(Source records)
========================================

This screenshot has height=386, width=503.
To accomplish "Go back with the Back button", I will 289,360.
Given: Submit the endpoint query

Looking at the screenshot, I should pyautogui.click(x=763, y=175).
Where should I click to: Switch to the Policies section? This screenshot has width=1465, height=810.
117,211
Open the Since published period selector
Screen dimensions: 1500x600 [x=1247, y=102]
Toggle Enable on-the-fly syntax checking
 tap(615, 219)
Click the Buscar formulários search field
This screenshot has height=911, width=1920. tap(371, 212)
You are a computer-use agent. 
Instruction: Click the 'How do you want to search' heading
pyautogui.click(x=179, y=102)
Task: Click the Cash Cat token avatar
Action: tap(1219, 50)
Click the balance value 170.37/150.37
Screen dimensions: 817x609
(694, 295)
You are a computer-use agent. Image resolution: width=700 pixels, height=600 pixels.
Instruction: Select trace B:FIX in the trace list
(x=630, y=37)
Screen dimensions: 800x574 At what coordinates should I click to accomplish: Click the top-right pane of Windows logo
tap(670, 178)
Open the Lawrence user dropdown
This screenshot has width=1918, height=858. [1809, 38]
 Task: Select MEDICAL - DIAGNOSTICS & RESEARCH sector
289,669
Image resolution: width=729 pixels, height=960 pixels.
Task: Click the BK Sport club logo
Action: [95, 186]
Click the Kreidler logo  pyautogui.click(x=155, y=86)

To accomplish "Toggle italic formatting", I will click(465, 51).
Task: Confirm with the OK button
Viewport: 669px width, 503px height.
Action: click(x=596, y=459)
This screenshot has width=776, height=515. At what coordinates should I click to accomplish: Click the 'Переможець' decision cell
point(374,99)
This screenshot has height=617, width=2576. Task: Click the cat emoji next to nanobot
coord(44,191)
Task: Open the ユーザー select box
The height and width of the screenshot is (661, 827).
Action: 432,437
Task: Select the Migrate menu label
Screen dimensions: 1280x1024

========================================

Task statement: Using the data above, print every record exactly as shown.

Written response:
This screenshot has height=386, width=503.
To accomplish "Go back with the Back button", I will 289,360.
Given: Submit the endpoint query

Looking at the screenshot, I should pyautogui.click(x=763, y=175).
Where should I click to: Switch to the Policies section? This screenshot has width=1465, height=810.
117,211
Open the Since published period selector
Screen dimensions: 1500x600 [x=1247, y=102]
Toggle Enable on-the-fly syntax checking
 tap(615, 219)
Click the Buscar formulários search field
This screenshot has height=911, width=1920. tap(371, 212)
You are a computer-use agent. 
Instruction: Click the 'How do you want to search' heading
pyautogui.click(x=179, y=102)
Task: Click the Cash Cat token avatar
Action: tap(1219, 50)
Click the balance value 170.37/150.37
Screen dimensions: 817x609
(694, 295)
You are a computer-use agent. Image resolution: width=700 pixels, height=600 pixels.
Instruction: Select trace B:FIX in the trace list
(x=630, y=37)
Screen dimensions: 800x574 At what coordinates should I click to accomplish: Click the top-right pane of Windows logo
tap(670, 178)
Open the Lawrence user dropdown
This screenshot has width=1918, height=858. [1809, 38]
 Task: Select MEDICAL - DIAGNOSTICS & RESEARCH sector
289,669
Image resolution: width=729 pixels, height=960 pixels.
Task: Click the BK Sport club logo
Action: [95, 186]
Click the Kreidler logo  pyautogui.click(x=155, y=86)

To accomplish "Toggle italic formatting", I will click(465, 51).
Task: Confirm with the OK button
Viewport: 669px width, 503px height.
Action: click(x=596, y=459)
This screenshot has width=776, height=515. At what coordinates should I click to accomplish: Click the 'Переможець' decision cell
point(374,99)
This screenshot has height=617, width=2576. Task: Click the cat emoji next to nanobot
coord(44,191)
Task: Open the ユーザー select box
The height and width of the screenshot is (661, 827).
Action: 432,437
Task: Select the Migrate menu label
Screen dimensions: 1280x1024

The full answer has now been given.